We say a chain sampling this function has temperature $T$. For $T>1$, $p^{1/T}$ is smoothed out compared with $p$ (cf simulated annealing).
This allows chains to move among multiple peaks more easily.
Of course, we're only actually interested in $T=1$...

Parallel tempering

With parallel tempering, we run one chain with $T=1$ and several more chains with $T>1$. A modified Metropolis-Hastings update occasionally allows the chains to exchange positions, giving the $T=1$ chain a mechanism for sampling regions of parameter space it might otherwise have low probability of proposing. Samples from the $T=1$ chain can be used for inference.

Exercise: think

Recall the ugly PDF features we were motivated by, namely strong/nonlinear degeneracies and multiple modes. For each of the methods above, do you expect an improvement compared with standard Metropolis in these situations. Why and for which methods?

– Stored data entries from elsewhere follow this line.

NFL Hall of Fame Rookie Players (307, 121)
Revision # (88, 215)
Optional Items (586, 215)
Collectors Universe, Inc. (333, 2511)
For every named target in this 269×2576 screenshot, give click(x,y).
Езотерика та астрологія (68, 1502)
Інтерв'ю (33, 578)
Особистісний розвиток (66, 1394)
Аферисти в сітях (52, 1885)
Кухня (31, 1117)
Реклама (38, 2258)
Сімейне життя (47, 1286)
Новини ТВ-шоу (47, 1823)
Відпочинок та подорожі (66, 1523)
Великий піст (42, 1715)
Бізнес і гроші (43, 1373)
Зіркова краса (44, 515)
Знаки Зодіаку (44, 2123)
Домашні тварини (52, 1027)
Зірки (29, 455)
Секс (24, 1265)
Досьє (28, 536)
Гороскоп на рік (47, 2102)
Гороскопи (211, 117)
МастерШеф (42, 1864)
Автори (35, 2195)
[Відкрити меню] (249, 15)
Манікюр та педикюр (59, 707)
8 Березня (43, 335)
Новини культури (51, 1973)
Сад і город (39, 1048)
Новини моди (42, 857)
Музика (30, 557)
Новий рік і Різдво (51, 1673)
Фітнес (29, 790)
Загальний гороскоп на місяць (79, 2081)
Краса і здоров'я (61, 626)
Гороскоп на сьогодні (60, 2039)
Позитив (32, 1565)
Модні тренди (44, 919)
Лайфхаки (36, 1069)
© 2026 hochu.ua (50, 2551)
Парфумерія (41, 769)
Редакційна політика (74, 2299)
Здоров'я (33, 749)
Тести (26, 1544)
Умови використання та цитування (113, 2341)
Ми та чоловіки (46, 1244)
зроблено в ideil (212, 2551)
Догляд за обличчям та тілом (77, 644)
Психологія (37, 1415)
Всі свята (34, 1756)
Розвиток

Coping with multiple modes

Multiple, well separated posterior modes are a serious challenge for many samplers.

In general, the only way to discover that they exist is by exploring the parameter space with many widely dispersed chains.
To do inference, our chains need to be able to efficiently transition between modes - so far the most reliable general method we've seen for this is parallel tempering. (We'll look at others later.)

Bonus numerical exercise: play

Play around with sampling these 4 difficult PDFs (coded below):

The Rosenbrock function (actually minus this; it's normally used for testing minimizers), illustrated above
The eggbox function, illustrated above
A spherical shell function
A Gaussian PDF (suitable for Gibbs sampling)

First, see how well simple Metropolis works, or doesn't work. Then choose one of the speed-ups above and modify/replace the sampler to use it on one or more of these PDFs. Compare performance (burn-in length, acceptance rate, etc.) with simple Metropolis. (Apart from PDF 4, chances are that nothing you do will work brilliantly, but you should see a difference!)

For Gibbs sampling, interpret PDF 4 as a likelihood function and put some thought into how you define your priors. Otherwise, just take the given PDF to be the posterior distribution.



In [ ]:

    
def Rosenbrock_lnP(x, y, a=1.0, b=100.0):
    if y < 0.0: return -np.inf
    return -( (a-x)**2 + b*(y-x**2)**2 )
def eggbox_lnP(x, y):
    return (2.0 + np.cos(0.5*x)*np.cos(0.5*y))**3
def sphshell_lnP(x, y, s=0.1):
    return -(np.sqrt(x**2+y**2) - 1)**2/(2.0*s**2)
gaussian_data = np.random.normal(size=(20)) # arbitrary data set
def gaussian_lnP(m, v):
    if v <= 0.0: return -np.inf
    return -0.5*np.sum((m-gaussian_data)^2)/v - 0.5*np.log(v)



In [ ]: